## Page excerpt
[Haddock] Help with parsing Haskell modules for documentation

Thu Apr 17 03:16:06 BST 2014

On 16/04/14 19:32, Michael Pankov wrote:
> On Tue, Apr 15, 2014 at 3:47 AM, Mateusz Kowalczyk
> <fuuzetsu at fuuzetsu.co.uk>wrote:
> 
>> On 14/04/14 19:53, Michael Pankov wrote:
>>> Hello everyone,
>>>
>>> I'm working on an experimental tool that integrates with Git and tracks
>>> updates to documentation as the source code is changing. It's early in
>>> development and I'm not ready to show anything yet, but would like to ask
>>> for some help instead.
>>>
>>> On the most basic level, I intend to notify the programmer in case they
>>> change the source code and do not change the documentation comment of
>>> top-level functions. I do understand that this will create a lot of false
>>> positives, and it quite limited, but that's the first step I want to
>> take.
>>>
>>> Then, I'm going to try to detect changes of arguments lists of the
>>> functions as in source and as documented, and notify about that.
>>>
>>> Parsing the module itself already proved to be difficult to do in a
>>> sensible or moderately complete way. I tried to use Haskell.Language.Exts
>>> parser. But there are cases when you have multiple functions with same
>> type
>>> signature, don't have any type signature at all, etc.
>>
>> We use GHC API although as far as I know, Haskell.Language.Exts is able
>> to extract Haddock comments as well. I don't know how well it handles
>> other cases (no signature for example).
> 
> 
> Well, Haskell.Language.Exts is able to parse the module with comments.
> there's parseFileWIthComments (
> http://hackage.haskell.org/package/haskell-src-exts-1.15.0/docs/Language-Haskell-Exts.html).
> It returns a module AST and a list of comments.
> 
> But the problem is this: what comment exactly should be considered the
> documentation comment? I mean, there can be bunches of comments with
> newlines between, there also can be multiple functions with same type
> signature (foo, bar :: Int -> Int). There may also be other corner cases.
> 
> It seems Haddock just considers the previous comment to be a part of
> documentation. So that the following declaration is documented. And well,
> that is probably sensible, I just have all these unknowns buzzing in my
> head and nearly feel overwhelmed by the parts I may miss.

When GHC sees comments and is running with a Haddock flag, it will look
for the |, ^, #, * and $ symbols in them and stitch the comments
together. We don't do any of that ourselves. I don't know if HSE
discriminates between regular comments and Haddock comments, you might
have to do the stitching yourself here.

For multiple functions per signature, I believe GHC just attaches the
same comment to each of the functions.

All this is relatively to test, I encourage that you put together some
GHC API examples and print out the values you get back from GHC. GHC in
particular returns declarations with possible HaddockDoc (not actual
type name, I forget what it is now) field and we simply check that.
Things that aren't deemed as Haddock comments by GHC are just thrown away.

## Set problem
Answer these questions about the Haddock mailing-list thread:
(a) According to Michael Pankov, what does the Haskell.Language.Exts function for parsing a module with comments return?
(b) Which symbols does GHC look for in comments when it runs with a Haddock flag?
(c) What happens to comments that GHC does not deem Haddock comments?

## Data shown
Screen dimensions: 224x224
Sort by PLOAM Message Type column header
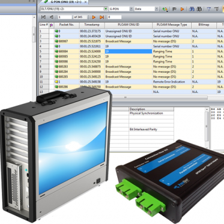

## Reply
(a) A module AST and a list of comments.
(b) The |, ^, #, * and $ symbols.
(c) They are thrown away.